TO DO:
Under this line is some data; print exactly the lines from the one containing "Task: Click the" through its last line, without pictures.

DATA TO EXAMINE:
=======
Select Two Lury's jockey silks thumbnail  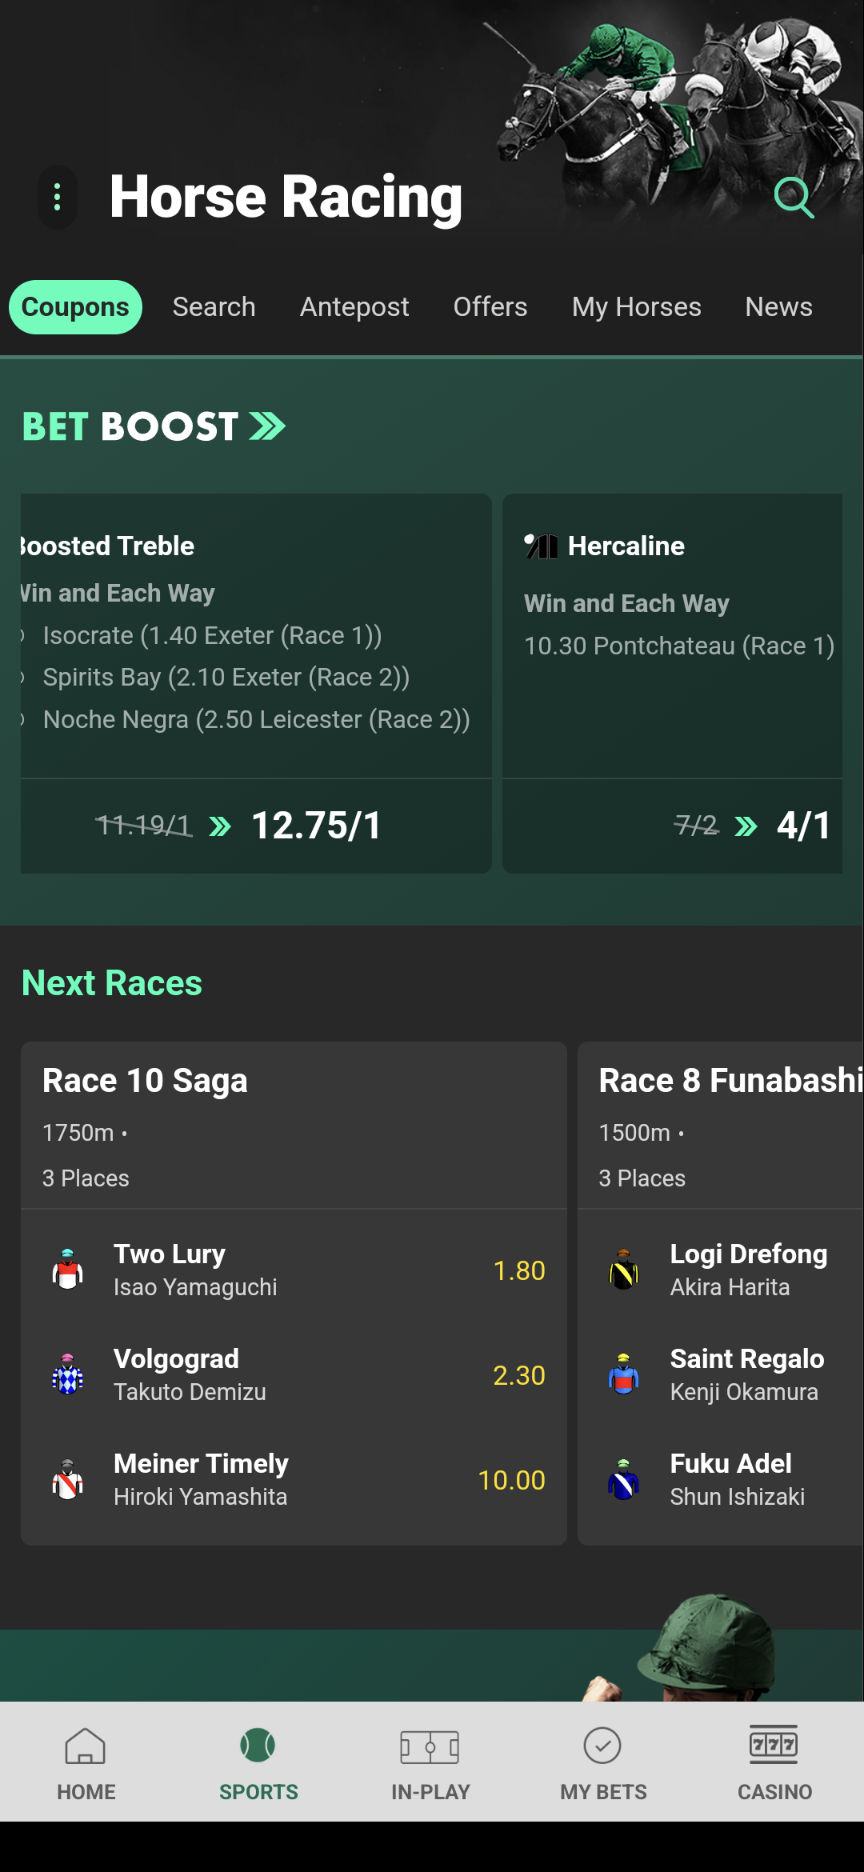(x=66, y=1268)
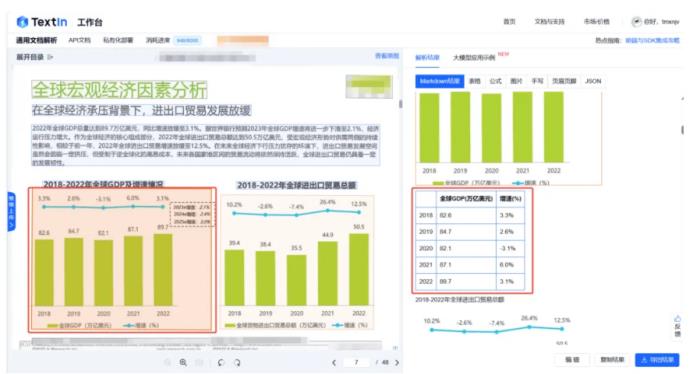Click the page number field showing 7
The height and width of the screenshot is (374, 700).
click(356, 362)
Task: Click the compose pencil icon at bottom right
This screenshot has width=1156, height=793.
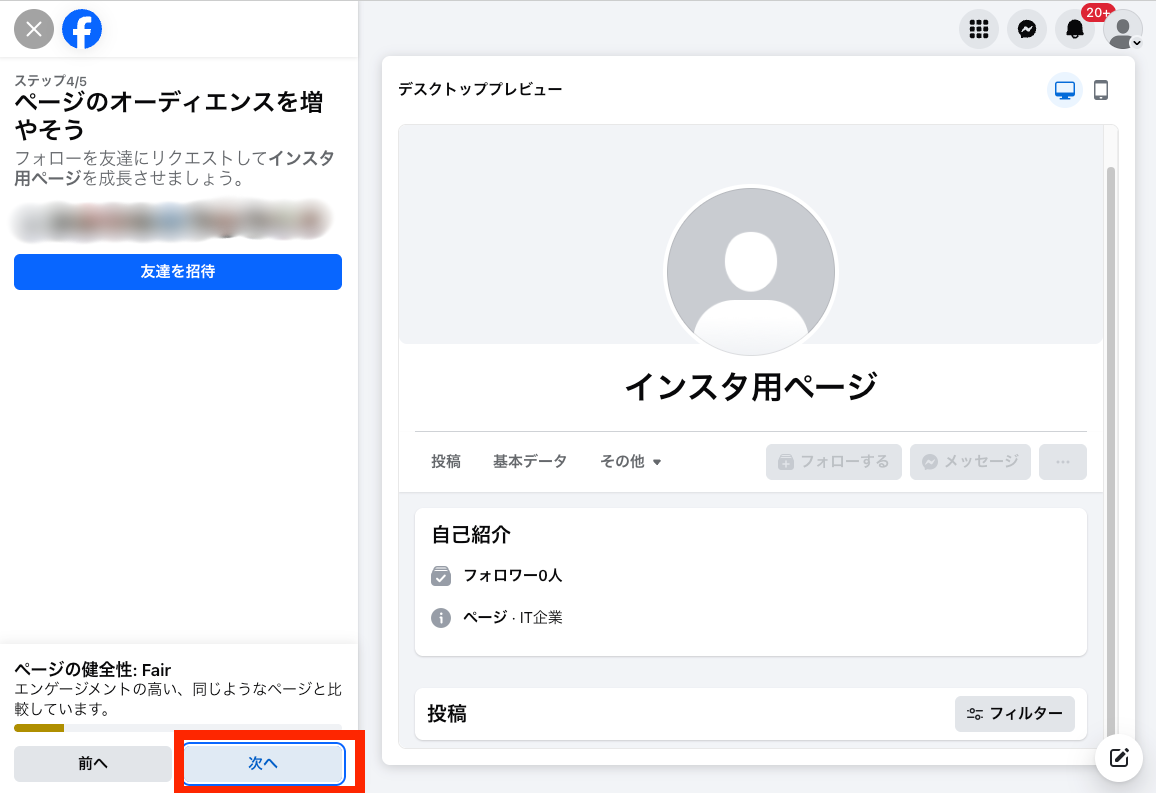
=======
WORKED SOLUTION:
Task: Click the compose pencil icon at bottom right
This screenshot has width=1156, height=793.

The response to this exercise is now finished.